Die Pläne zur Umgestaltung des Feldes zum Park treiben schon seltsame Blüten:

WEITE MACHT ERFINDERISCH

Vielleicht schätzen die Berliner und die Berlin-Besucher das original belassene Flughafengelände so, weil es den Menschen die Freiheit lässt, es sich selbst anzueignen. Nichts ist vorgegeben, jeder kann Natur und Weite so für sich nutzen, wie er es braucht. Am Tempelhofer Damm steuern die Hobbypiloten ihre Helikopter und Rennwagen. Auf der Start- und Landebahn genießen Skater, Radfahrer und Segway-Fahrer das Gefühl, innerlich abzuheben. Griller lassen sich auf den ausgewiesenen Flächen nieder. Dazwischen üben Baseballspieler, Windsurfer auf Skateboards, Hawaii-Tänzerinnen, Trommler, Frisbeewerfer, kicken junge Araberinnen Fußbälle oder feuern beim Public Viewing im Biergarten an. Selbst im Winter üben Berliner im Schnee auf dem Saxophon, sitzen Türkinnen auf dem Schlafsack beim Sonnenuntergang mit Shisha-Wasserpfeife oder fahren Langlaufski. Wintersportort Berlin, das Freigelände machts möglich.

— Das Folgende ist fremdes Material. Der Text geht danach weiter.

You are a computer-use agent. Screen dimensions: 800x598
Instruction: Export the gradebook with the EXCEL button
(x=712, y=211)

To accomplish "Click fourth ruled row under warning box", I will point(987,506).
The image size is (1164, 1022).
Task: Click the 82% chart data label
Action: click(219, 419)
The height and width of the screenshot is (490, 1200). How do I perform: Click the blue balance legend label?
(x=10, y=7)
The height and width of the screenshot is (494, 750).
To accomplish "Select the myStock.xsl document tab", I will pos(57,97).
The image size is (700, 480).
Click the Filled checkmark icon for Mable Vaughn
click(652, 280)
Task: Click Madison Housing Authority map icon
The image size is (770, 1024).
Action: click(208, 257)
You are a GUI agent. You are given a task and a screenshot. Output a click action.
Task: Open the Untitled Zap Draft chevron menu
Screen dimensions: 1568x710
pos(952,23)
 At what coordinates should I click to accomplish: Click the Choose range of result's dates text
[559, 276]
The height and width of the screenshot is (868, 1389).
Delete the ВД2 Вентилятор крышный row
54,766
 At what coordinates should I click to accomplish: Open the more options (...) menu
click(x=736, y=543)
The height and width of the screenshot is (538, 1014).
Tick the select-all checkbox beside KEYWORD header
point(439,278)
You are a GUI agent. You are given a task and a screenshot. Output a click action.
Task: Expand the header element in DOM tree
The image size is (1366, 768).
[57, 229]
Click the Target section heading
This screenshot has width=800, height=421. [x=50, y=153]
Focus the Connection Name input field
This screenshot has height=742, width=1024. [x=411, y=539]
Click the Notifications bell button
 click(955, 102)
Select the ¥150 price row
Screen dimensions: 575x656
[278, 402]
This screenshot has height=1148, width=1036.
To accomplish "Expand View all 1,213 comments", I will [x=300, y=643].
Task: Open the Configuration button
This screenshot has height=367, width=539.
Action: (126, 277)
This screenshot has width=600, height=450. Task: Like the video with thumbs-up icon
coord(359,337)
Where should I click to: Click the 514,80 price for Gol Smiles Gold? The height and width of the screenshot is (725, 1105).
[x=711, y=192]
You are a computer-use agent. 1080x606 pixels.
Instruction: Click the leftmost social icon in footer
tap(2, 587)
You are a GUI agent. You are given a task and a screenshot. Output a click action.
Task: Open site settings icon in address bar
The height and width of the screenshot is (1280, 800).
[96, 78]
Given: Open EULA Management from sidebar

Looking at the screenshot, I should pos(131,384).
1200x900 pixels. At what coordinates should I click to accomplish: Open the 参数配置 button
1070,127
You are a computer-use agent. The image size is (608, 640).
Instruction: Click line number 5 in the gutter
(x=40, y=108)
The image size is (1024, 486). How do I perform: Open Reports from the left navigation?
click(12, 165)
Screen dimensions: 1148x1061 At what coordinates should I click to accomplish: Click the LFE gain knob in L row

Das Tempelhofer Feld wird heute vielseitig genutzt. Einige Impressionen:

FREIHEIT FÜR GESTALTUNG

In Tempelhof gibt es ja nichts, keinen Spielplatz, kein Schatten, keine Bank, kritisieren manche Familien. Das soll sich ändern, zum Bedauern der einen, zur Freude der anderen. 400 Hektar Fläche, davon 250 draußen, das will der Senat nutzen – Flugfeld-Liebhaber halten dagegen, Berlin solle doch all die leerstehenden Bürogebäude in Wohnungen umwandeln. Der Entwurf des schottischen Büros „GROSS.MAX“ will den Park in Kreisform gestalten. Am Rande sollen Häuser gebaut werden, eine Landesbibliothek ist geplant. Los geht es mit der Kultivierung anlässlich der Internationalen Gartenbauausstellung 2017. Die ersten Bäume werden im Herbst 2013 gepflanzt. Stadtentwicklungssenator Michael Müller (SPD) sagt, „die Fläche ist ein Glücksfall für die Stadt“, er will die Planungen nochmal genau prüfen. Eine Abgeordnetenhauswahl steht vor 2017 übrigens auch noch an.

Am Sonntag startet der 3. IGA-Lauf ab 10 Uhr am Eingang Columbiadamm (Nachmeldungen ab 8 Uhr). Stadtentwicklungsverwaltung, Grün Berlin und Tempelhof Projekt GmbH informieren beim Bürgerfest von 10 bis 18 Uhr – auch über die „Große Weltausstellung“ von HAU und „raumlaborberlin“ vom 1. bis 24. Juni.